Guardo como tesoro una vieja fotografía del rancho Agua Negra, con su casa de adobe, su cobertizo, un corral y el aljibe. Todo reverberando bajo un sol de justicia y el viento seco. Los vecinos de Erasmo (dueños de El Canaleño, rancho más próspero), fueron hijos del general Antonio Canales Rosillo, célebre porque defendió el noreste de México contra la intervención norteamericana, la francesa y quiso independizar Tamaulipas para fundar su propio país con sede en Laredo, Texas: la República del Río Grande. En esa ciudad fronteriza todavía existe un pequeño museo consagrado a esa desatinada gesta.
Uno de los hermanos de Erasmo, mi abuelo, combatió al lado del general Canales. Murió por un descuido: mientras rondaba por el campo de batalla, volteó el cuerpo inerte de un soldado enemigo para verle la cara y el supuesto cadáver le disparó a quemarropa.

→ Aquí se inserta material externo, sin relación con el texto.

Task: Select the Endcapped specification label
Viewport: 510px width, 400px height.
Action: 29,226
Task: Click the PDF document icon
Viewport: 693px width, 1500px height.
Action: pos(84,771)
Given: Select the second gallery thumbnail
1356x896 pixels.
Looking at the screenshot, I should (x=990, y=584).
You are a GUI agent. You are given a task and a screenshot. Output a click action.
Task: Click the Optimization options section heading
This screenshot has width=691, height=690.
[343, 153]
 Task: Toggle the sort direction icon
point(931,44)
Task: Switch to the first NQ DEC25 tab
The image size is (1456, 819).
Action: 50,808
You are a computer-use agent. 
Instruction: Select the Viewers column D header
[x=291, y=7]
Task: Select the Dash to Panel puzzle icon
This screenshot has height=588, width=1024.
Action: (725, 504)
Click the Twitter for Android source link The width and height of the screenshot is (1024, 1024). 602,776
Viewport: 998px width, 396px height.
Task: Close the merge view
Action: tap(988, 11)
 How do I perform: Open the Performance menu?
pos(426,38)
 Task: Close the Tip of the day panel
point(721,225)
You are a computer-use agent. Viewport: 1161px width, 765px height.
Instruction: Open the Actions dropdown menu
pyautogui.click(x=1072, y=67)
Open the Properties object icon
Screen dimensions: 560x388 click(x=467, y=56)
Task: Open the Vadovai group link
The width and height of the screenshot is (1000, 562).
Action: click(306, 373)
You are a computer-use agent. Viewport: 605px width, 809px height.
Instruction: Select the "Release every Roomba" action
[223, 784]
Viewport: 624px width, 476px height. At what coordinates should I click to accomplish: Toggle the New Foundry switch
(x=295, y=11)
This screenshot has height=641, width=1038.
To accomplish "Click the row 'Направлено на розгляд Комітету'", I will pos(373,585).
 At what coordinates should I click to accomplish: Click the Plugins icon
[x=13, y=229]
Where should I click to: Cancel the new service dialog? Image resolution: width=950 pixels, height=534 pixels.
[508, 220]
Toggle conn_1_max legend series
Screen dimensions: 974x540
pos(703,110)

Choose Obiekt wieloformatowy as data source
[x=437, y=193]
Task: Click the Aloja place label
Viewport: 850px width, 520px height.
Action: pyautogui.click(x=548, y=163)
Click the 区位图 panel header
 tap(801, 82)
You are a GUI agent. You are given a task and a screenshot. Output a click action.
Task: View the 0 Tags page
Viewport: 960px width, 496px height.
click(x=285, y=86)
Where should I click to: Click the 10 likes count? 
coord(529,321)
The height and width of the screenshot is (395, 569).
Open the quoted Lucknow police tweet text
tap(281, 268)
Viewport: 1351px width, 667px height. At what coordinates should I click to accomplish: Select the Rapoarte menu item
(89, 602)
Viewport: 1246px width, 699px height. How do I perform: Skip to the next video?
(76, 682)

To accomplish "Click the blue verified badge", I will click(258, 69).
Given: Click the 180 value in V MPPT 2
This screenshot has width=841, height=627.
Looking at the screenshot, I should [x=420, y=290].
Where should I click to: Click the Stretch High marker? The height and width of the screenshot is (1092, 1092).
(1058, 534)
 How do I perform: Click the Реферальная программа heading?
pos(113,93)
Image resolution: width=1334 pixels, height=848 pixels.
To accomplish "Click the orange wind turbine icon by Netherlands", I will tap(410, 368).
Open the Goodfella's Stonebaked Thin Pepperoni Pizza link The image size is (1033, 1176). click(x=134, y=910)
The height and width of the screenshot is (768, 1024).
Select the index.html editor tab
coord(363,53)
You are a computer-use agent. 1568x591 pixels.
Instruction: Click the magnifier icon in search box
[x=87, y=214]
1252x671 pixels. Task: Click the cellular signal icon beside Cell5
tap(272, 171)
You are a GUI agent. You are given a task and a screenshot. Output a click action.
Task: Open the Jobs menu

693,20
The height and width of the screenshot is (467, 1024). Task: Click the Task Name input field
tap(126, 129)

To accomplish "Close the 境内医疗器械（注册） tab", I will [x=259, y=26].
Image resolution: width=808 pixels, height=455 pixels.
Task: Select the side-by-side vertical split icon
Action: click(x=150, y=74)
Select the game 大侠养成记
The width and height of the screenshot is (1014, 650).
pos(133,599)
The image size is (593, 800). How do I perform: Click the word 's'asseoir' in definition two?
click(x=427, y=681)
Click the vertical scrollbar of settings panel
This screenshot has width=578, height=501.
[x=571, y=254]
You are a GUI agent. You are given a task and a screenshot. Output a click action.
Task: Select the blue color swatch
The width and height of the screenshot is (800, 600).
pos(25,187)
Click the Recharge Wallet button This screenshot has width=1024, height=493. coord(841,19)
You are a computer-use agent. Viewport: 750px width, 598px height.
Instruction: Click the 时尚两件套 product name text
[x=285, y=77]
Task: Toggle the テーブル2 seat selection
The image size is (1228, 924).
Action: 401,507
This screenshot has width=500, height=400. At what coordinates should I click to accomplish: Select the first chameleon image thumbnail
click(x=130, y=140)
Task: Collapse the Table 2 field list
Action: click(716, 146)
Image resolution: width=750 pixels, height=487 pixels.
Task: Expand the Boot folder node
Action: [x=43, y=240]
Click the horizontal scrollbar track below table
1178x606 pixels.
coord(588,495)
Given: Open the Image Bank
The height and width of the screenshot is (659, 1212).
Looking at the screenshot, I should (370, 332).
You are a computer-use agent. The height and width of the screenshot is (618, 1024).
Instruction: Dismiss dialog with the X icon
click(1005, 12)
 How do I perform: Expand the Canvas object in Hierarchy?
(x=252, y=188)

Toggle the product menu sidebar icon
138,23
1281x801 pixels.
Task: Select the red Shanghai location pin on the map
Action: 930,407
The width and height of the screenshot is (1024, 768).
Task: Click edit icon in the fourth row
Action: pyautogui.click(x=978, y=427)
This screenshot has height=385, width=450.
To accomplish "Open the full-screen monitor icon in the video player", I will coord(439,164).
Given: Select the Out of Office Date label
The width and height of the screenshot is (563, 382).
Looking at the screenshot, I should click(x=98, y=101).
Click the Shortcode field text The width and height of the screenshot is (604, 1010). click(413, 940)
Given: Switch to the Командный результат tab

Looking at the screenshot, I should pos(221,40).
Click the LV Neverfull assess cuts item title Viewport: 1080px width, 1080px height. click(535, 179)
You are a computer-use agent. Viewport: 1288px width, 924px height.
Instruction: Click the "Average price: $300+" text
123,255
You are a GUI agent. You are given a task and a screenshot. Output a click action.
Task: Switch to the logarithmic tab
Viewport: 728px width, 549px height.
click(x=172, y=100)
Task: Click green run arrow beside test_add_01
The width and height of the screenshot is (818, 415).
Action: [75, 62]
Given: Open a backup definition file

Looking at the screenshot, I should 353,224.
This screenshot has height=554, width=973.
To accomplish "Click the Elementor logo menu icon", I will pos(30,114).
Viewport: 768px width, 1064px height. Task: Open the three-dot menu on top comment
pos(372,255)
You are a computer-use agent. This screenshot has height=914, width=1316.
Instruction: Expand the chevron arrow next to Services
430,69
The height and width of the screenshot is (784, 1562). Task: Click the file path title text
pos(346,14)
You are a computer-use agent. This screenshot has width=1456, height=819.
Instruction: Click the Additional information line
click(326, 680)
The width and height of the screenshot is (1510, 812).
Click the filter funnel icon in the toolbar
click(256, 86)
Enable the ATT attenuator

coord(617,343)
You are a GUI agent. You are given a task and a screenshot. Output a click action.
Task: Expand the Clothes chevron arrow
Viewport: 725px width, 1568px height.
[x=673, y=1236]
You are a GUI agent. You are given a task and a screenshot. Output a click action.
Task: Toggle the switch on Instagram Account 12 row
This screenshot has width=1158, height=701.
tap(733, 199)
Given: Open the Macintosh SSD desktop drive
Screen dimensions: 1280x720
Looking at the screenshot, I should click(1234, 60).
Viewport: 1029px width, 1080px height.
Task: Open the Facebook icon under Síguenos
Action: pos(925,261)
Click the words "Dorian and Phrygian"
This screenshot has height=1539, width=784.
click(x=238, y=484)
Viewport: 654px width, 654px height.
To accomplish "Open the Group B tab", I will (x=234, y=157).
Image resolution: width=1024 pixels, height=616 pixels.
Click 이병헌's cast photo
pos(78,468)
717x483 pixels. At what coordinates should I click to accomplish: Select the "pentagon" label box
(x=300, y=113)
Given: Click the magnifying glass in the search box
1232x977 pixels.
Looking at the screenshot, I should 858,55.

Uno de los tantos hijos de Antonio Canales, llamado Servando Canales Molano, luchó en la Revolución Mexicana y se llevó en la leva al hermano mayor de mi abuelo Erasmo: práctica común en esas épocas, cuando se formaban los ejércitos reclutando lugareños a la fuerza. Pero Erasmo, adolescente, junto con dos de sus hermanas, fue a negociar (según él) con el general para que le regresara a su pariente, sin cuyo sostén la familia moriría de hambre. Tal parece que al general le cayó en gracia el muchacho larguirucho y orejón, que además era su vecino, porque mandó al recluta sano y salvo a su casa. Erasmo, mi abuelo paterno, tenía buenas dotes de negociador. Aunque las lució poco porque lo mató una tuberculosis mal cuidada, sin antibióticos, sin medicina, y sin las mínimas medias de higiene.
Una tarde aciaga, mi abuelo tuvo que sacar fuerzas de su dilatada agonía para preparar el sepelio de mi bisabuela. Me lo contó mi padre quien la víspera, siendo un chiquillo, se subió a un huizache, cayó sobre el filo de un hacha y casi se corta en dos la arteria femoral. Mi abuelo Erasmo lo levantó moribundo, lo curó como pudo y lo puso en el regazo del cadáver de mi bisabuela: “¿quién diría que tres generaciones, madre, hijo y nieto se morirían la misma tarde?”, dijo mi abuelo con un suspiro irónico y se fue a entregar su alma en su camastro varios años después. Mi padre me contó cuando yo era niño que esa tarde, se levantó presuroso del regazo de su abuela muerta y corrió por la planicie reseca de Ciudad Mier con rumbo al cerro de los Comales. A ratos volteaba mi padre a sus espaldas para ver si no lo perseguía la Parca con su guadaña amenazante. Quizá por eso a mi padre le apodaron toda su vida “El Rayo”. De ahí agarró el mal hábito de andar siempre a las carreras.